● **Exercise details**: Instruction for the entries that follow: retype exactly the lines from the line with "Task: Expand the" to the line with "The image size is (915, 409).", both included, and omit all others.

Stored data entries:
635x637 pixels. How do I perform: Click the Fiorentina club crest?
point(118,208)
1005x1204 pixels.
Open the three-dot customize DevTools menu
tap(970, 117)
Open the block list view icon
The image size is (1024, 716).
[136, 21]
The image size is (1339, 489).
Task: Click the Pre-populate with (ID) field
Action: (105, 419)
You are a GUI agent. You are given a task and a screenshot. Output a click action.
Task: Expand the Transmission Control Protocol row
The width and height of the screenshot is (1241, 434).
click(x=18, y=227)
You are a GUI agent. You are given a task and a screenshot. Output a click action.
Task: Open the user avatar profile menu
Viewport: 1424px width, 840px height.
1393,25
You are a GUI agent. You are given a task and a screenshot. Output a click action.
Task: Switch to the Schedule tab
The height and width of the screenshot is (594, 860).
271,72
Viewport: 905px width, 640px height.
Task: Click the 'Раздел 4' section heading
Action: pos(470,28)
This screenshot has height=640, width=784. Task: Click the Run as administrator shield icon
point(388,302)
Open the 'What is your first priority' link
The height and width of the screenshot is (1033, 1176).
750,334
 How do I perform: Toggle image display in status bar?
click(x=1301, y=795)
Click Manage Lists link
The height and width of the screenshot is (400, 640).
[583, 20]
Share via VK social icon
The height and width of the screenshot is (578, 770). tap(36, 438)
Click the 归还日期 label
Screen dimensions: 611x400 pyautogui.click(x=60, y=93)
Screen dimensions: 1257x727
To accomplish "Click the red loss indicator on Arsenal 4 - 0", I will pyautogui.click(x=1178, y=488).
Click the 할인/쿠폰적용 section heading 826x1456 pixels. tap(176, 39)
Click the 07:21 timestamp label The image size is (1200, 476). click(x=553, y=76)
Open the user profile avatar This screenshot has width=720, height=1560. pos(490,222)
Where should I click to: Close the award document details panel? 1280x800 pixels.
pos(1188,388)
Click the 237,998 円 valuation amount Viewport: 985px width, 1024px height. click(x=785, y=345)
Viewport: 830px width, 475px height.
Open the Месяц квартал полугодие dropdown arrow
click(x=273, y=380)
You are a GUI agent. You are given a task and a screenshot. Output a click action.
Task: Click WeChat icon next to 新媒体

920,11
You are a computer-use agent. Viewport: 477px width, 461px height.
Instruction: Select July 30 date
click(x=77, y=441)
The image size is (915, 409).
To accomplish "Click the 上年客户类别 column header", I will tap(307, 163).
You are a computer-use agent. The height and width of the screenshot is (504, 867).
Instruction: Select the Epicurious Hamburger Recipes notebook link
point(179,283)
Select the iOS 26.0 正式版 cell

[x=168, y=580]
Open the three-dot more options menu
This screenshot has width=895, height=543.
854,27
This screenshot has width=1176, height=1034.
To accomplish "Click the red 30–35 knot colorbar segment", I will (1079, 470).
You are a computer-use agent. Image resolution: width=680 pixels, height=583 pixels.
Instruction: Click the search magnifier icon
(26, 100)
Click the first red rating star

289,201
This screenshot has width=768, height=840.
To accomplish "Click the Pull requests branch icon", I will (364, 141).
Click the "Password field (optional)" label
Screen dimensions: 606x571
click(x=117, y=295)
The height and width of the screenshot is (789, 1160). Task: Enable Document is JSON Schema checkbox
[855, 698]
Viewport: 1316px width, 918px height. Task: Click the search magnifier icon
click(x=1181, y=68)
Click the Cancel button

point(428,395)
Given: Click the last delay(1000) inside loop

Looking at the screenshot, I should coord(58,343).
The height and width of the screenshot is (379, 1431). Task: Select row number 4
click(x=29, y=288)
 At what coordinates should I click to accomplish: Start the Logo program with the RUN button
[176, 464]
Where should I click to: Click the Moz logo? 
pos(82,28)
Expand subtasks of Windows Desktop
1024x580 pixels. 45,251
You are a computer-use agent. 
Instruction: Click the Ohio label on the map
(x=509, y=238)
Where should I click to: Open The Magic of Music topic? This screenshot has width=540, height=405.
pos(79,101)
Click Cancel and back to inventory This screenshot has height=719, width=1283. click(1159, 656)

● **Task output**:
Task: Expand the Transmission Control Protocol row
The width and height of the screenshot is (1241, 434).
click(x=18, y=227)
You are a GUI agent. You are given a task and a screenshot. Output a click action.
Task: Open the user avatar profile menu
Viewport: 1424px width, 840px height.
1393,25
You are a GUI agent. You are given a task and a screenshot. Output a click action.
Task: Switch to the Schedule tab
The height and width of the screenshot is (594, 860).
271,72
Viewport: 905px width, 640px height.
Task: Click the 'Раздел 4' section heading
Action: pos(470,28)
This screenshot has height=640, width=784. Task: Click the Run as administrator shield icon
point(388,302)
Open the 'What is your first priority' link
The height and width of the screenshot is (1033, 1176).
750,334
 How do I perform: Toggle image display in status bar?
click(x=1301, y=795)
Click Manage Lists link
The height and width of the screenshot is (400, 640).
[583, 20]
Share via VK social icon
The height and width of the screenshot is (578, 770). tap(36, 438)
Click the 归还日期 label
Screen dimensions: 611x400 pyautogui.click(x=60, y=93)
Screen dimensions: 1257x727
To accomplish "Click the red loss indicator on Arsenal 4 - 0", I will pyautogui.click(x=1178, y=488).
Click the 할인/쿠폰적용 section heading 826x1456 pixels. tap(176, 39)
Click the 07:21 timestamp label The image size is (1200, 476). click(x=553, y=76)
Open the user profile avatar This screenshot has width=720, height=1560. pos(490,222)
Where should I click to: Close the award document details panel? 1280x800 pixels.
pos(1188,388)
Click the 237,998 円 valuation amount Viewport: 985px width, 1024px height. click(x=785, y=345)
Viewport: 830px width, 475px height.
Open the Месяц квартал полугодие dropdown arrow
click(x=273, y=380)
You are a GUI agent. You are given a task and a screenshot. Output a click action.
Task: Click WeChat icon next to 新媒体

920,11
You are a computer-use agent. Viewport: 477px width, 461px height.
Instruction: Select July 30 date
click(x=77, y=441)
The image size is (915, 409).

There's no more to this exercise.